Più tardi, ripensando con imbarazzo a quei momenti, decisi di concedermi una seconda chance. Così andai in negozio e acquistai il film. Rigorosamente in formato DVD. Fu come stringere la mano a un vecchio amico. Perché?
Poi leggo che dal 1 al 6 luglio La città incantata torna nelle sale italiane, primo di una rassegna di altri titoli del maestro dell’animazione giapponese che verranno rieditati dalla Lucky Red questa estate. Però mi trovo all’estero e ho dovuto affidarmi a Netflix: chissà, forse è destino che io e Chihiro ci incontriamo solo per vie secondarie o, come dire, marginali. Sta di fatto che nella mia testa sfarfallava ancora quel perché: perché da piccola scappai terrorizzata? Perché da adolescente riconobbi quel timore e lo salutai come un compagno da cui mi ero separata troppo presto? Ecco: credo che questo perché, ad oggi, esiga una risposta.

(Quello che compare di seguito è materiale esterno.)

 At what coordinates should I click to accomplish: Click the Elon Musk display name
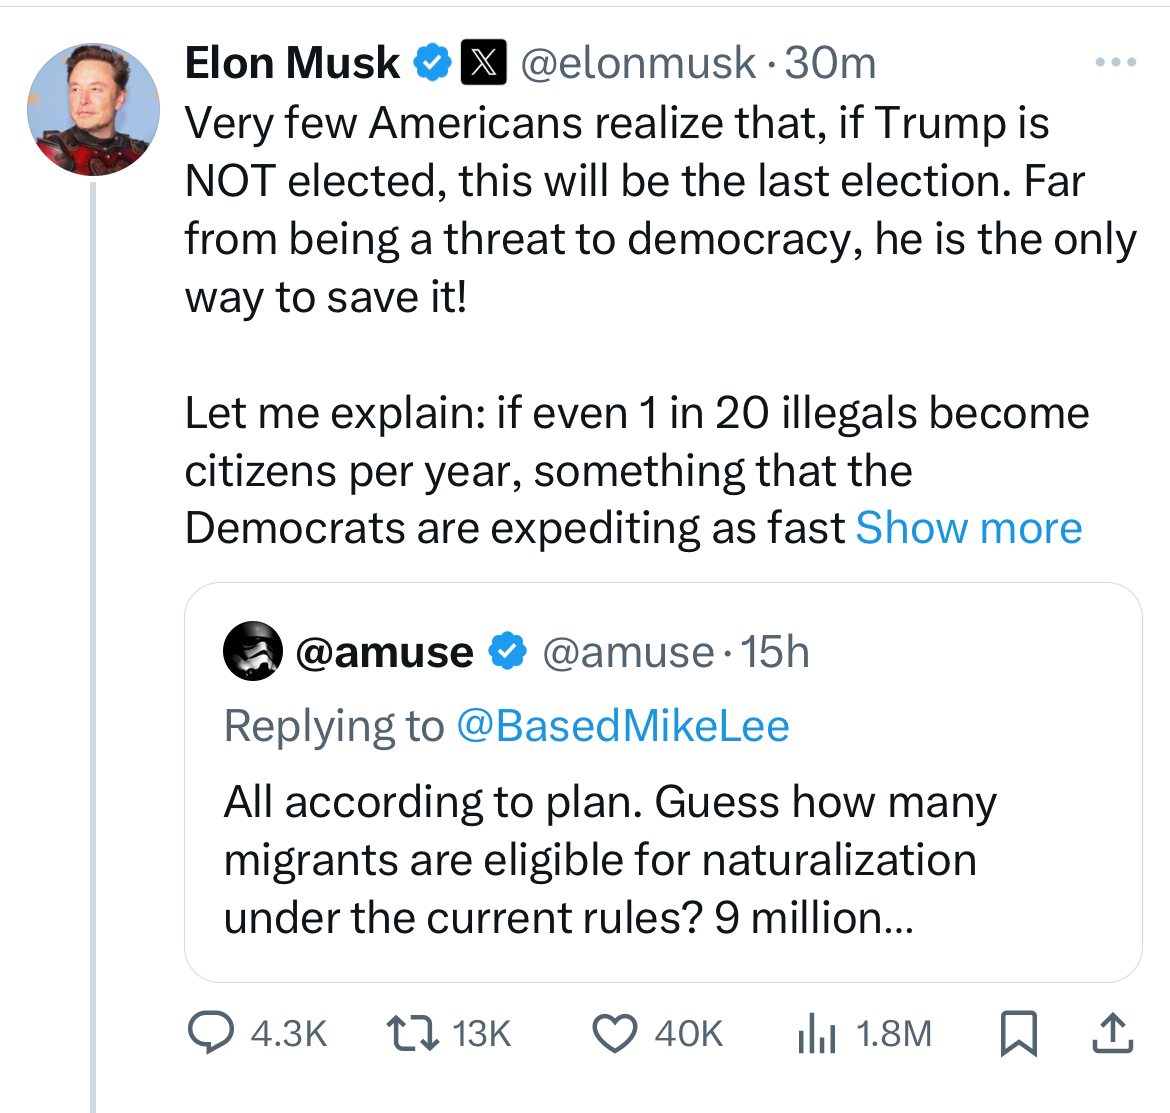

Il film si presenta come un romanzo di formazione a sfondo fantastico. Una bambina testarda e un po’ imbranata penetra senza permesso nel mondo dei morti, smarrendo la famiglia e il nome fra le vie di un enorme complesso termale chiamato Aburaya – in teoria, un hotel per demoni e spettri gestito dalla terribile strega Yubaba. Per ritrovare la via di casa, la protagonista dovrà affrontare una serie di prove che la condurranno verso l’età adulta, fra cui domare famelici mostri “senza volto” e giganteschi neonati dalla forza erculea. Ad assistere la fanciulla in questo bizzarro oltretomba a tinte sgargianti c’è Haku, un drago dalle sembianze umane che, come una sorta di moderno Virgilio, aiuterà la ragazza a ritrovare sé stessa. Tutto sbagliato: dalla sua avventura, Chihiro non impara niente, o meglio, non ha niente da imparare.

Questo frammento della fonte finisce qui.